*How to complete this task*. A faithful copy is needed of the lines below from the one with "At what coordinates" up to and including the one with "Task: Select the photos sequence tab"; set it down with no pictures and no other lines.

*Data to process*.
* * *

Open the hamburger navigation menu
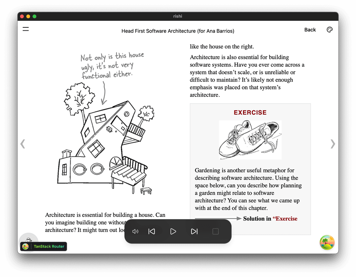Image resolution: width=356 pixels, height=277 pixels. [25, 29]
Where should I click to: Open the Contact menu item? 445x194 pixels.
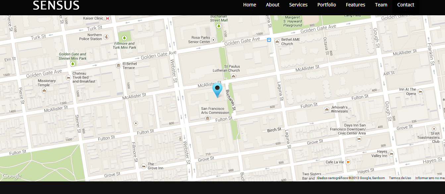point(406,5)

* * *

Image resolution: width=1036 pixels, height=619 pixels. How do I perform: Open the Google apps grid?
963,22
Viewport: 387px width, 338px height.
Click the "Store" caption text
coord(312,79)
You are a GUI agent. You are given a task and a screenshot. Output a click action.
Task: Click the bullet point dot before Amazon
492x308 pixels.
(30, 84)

* * *

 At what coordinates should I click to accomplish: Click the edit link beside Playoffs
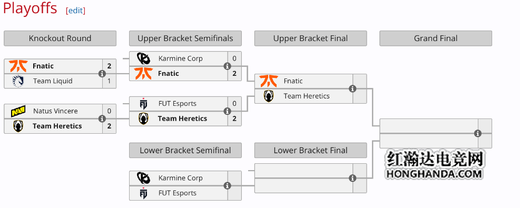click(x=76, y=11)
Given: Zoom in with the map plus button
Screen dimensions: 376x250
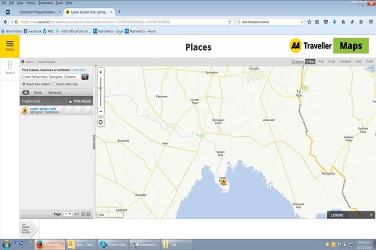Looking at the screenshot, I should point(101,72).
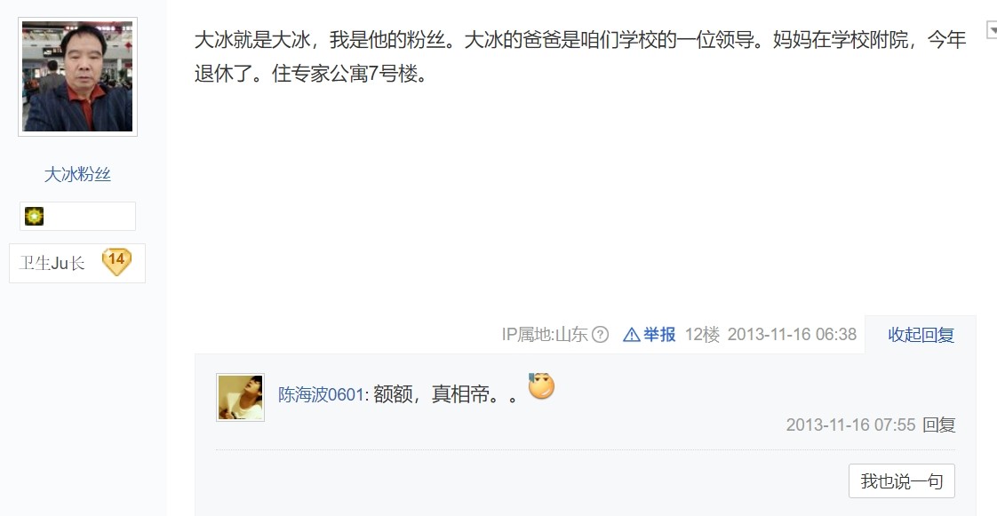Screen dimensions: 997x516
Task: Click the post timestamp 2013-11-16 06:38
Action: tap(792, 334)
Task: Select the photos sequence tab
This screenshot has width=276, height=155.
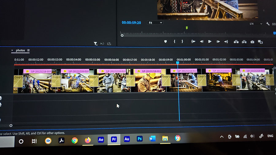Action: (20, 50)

* * *

*Exercise output*.
 At what coordinates should I click to accomplish: Click the edit link beside Playoffs
click(x=76, y=11)
Given: Zoom in with the map plus button
Screen dimensions: 376x250
Looking at the screenshot, I should point(101,72).
Screen dimensions: 997x516
Task: Click the post timestamp 2013-11-16 06:38
Action: tap(792, 334)
Task: Select the photos sequence tab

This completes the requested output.